→ Exercise instructions: Count the lines holding the string "sidebar" in the records, and give only the count.

╭─ Input data

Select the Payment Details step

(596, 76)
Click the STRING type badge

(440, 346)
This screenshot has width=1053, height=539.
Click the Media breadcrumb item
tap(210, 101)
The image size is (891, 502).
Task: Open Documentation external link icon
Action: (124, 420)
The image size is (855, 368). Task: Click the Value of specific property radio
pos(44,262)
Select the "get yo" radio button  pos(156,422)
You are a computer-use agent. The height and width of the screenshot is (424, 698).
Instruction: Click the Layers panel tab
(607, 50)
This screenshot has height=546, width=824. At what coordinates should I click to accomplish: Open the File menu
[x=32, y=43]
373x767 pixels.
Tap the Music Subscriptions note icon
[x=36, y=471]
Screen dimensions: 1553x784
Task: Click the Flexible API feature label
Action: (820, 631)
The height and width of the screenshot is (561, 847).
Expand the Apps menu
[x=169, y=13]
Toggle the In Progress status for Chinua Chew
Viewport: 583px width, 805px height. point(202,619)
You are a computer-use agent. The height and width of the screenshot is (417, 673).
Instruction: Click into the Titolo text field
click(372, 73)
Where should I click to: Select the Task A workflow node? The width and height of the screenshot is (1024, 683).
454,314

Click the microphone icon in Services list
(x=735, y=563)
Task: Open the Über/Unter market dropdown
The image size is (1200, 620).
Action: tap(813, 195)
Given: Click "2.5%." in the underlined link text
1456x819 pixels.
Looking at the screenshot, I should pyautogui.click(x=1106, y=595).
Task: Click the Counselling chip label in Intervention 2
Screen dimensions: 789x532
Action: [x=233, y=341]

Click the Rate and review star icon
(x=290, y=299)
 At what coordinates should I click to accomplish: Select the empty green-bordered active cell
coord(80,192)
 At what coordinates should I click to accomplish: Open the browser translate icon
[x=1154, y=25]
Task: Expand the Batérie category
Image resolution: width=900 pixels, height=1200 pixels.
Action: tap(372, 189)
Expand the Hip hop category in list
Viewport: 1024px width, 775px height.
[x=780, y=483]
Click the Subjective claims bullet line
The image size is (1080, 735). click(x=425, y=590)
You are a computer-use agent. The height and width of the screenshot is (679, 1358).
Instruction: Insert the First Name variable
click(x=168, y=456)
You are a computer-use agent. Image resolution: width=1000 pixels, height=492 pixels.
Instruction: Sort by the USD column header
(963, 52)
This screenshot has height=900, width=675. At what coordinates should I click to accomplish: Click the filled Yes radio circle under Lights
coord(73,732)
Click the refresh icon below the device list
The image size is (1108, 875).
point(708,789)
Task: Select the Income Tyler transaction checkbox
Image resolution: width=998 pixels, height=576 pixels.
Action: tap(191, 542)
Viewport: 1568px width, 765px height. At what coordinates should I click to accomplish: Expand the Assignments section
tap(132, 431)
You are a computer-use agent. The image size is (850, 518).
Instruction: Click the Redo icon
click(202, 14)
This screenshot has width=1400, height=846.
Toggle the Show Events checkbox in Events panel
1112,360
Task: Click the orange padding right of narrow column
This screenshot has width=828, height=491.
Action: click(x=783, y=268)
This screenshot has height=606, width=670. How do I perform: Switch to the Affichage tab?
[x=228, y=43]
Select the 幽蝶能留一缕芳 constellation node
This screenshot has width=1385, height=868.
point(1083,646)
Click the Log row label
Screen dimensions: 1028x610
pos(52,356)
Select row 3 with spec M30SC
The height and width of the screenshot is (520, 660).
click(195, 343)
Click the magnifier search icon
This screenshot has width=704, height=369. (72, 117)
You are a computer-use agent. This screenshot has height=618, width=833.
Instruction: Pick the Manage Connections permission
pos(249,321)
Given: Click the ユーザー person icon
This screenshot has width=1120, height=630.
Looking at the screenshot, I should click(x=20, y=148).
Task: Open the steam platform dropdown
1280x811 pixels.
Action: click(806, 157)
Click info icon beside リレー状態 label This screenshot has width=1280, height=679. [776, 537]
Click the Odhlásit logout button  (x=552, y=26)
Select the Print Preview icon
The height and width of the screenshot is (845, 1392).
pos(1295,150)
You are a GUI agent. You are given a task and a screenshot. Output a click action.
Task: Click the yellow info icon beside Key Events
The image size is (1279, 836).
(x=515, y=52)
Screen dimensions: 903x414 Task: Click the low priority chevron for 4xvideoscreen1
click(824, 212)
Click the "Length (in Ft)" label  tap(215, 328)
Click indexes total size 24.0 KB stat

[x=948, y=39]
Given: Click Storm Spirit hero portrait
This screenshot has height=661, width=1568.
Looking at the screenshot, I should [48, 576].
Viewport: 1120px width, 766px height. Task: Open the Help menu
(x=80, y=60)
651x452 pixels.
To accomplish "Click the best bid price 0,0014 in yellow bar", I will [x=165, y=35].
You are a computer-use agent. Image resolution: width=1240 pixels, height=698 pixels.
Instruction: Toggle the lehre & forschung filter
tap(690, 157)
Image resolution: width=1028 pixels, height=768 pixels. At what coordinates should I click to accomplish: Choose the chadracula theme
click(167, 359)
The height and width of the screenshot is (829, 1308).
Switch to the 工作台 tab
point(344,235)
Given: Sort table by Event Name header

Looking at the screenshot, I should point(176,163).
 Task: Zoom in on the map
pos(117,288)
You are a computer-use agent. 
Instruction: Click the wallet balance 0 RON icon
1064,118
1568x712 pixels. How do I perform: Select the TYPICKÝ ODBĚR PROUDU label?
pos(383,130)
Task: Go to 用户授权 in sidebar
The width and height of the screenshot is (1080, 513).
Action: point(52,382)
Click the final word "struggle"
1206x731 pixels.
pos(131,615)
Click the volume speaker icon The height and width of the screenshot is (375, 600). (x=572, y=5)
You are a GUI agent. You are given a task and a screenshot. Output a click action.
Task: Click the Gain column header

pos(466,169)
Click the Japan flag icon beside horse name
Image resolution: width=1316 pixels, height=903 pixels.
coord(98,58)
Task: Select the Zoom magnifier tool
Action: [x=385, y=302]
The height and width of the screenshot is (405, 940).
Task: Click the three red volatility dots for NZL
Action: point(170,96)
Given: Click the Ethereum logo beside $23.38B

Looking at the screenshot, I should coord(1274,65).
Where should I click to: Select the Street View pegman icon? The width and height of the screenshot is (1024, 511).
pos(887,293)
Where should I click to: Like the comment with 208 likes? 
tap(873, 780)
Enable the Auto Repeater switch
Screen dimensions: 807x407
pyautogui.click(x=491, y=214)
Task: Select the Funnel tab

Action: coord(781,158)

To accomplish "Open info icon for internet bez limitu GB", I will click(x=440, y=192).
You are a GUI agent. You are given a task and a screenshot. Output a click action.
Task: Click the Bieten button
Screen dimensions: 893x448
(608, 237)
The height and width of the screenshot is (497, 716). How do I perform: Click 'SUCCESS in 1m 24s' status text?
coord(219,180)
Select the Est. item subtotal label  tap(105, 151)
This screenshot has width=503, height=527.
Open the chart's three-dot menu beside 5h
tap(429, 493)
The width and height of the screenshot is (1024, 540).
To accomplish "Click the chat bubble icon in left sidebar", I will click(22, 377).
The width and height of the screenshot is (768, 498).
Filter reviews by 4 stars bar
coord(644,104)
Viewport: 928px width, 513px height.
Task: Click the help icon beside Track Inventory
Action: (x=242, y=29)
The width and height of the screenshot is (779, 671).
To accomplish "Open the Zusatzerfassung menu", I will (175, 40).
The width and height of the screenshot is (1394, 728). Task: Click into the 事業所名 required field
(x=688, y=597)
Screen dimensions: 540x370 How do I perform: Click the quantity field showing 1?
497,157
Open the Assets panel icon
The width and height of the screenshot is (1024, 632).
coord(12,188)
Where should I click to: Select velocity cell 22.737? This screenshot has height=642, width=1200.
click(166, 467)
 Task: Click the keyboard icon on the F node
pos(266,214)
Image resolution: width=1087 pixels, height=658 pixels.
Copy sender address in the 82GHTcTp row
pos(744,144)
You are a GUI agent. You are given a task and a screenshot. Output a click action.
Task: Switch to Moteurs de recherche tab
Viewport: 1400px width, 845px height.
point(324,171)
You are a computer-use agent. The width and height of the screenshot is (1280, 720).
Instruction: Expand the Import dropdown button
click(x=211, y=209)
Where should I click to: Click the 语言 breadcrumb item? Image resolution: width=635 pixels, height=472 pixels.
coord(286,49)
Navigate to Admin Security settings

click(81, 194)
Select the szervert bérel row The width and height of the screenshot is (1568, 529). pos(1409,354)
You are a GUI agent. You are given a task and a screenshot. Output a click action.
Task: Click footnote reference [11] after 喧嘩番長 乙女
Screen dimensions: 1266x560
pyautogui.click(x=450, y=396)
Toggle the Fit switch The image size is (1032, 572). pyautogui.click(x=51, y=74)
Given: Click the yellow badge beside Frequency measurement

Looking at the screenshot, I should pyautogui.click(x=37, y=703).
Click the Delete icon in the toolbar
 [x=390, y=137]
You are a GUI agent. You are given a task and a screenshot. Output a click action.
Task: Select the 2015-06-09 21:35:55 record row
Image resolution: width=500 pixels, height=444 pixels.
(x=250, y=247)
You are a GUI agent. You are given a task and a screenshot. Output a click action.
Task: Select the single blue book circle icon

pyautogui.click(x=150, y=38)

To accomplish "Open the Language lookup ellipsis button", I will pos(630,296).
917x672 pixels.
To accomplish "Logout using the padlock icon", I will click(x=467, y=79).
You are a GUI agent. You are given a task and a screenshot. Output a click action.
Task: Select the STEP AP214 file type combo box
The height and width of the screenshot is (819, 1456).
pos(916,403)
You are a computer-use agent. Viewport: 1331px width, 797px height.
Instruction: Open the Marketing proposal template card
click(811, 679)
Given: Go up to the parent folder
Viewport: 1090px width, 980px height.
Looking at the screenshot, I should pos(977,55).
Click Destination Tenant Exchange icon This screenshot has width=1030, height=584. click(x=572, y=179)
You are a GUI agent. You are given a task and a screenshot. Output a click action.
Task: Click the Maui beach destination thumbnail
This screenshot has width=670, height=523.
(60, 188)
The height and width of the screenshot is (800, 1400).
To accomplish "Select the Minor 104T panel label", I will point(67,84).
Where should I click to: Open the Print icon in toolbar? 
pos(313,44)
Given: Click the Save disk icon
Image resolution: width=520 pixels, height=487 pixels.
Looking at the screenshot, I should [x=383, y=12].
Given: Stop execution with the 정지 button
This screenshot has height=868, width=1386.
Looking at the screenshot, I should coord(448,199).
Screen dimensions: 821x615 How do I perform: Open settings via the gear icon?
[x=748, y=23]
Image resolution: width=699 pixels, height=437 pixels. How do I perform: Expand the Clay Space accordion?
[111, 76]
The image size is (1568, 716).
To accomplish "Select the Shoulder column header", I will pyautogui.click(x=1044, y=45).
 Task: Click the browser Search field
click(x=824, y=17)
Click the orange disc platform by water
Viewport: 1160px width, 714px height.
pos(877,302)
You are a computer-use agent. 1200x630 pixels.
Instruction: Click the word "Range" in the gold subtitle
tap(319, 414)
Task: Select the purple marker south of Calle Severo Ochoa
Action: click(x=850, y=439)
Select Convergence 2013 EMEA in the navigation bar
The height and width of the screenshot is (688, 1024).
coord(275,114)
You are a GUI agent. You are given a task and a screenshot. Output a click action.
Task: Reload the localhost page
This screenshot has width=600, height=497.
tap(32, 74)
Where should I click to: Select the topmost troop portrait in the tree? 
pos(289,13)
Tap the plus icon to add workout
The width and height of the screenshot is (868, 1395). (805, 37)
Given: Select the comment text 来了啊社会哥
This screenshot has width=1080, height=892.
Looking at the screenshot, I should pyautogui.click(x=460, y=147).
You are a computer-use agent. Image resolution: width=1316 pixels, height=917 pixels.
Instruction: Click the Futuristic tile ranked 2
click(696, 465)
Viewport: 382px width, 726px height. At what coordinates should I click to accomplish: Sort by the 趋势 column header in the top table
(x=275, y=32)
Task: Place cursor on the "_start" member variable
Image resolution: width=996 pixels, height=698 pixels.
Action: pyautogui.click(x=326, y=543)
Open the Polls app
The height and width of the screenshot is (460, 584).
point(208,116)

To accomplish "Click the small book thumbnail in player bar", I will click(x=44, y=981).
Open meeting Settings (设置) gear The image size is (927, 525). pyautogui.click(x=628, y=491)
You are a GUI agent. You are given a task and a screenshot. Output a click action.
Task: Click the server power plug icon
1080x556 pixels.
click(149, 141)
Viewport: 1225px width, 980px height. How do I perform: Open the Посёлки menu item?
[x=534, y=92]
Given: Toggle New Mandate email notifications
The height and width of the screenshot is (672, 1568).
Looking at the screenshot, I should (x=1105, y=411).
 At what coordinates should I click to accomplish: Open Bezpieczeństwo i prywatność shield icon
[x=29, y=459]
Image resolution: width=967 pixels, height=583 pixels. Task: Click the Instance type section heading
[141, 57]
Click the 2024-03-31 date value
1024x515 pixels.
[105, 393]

╰─

→ The answer: 2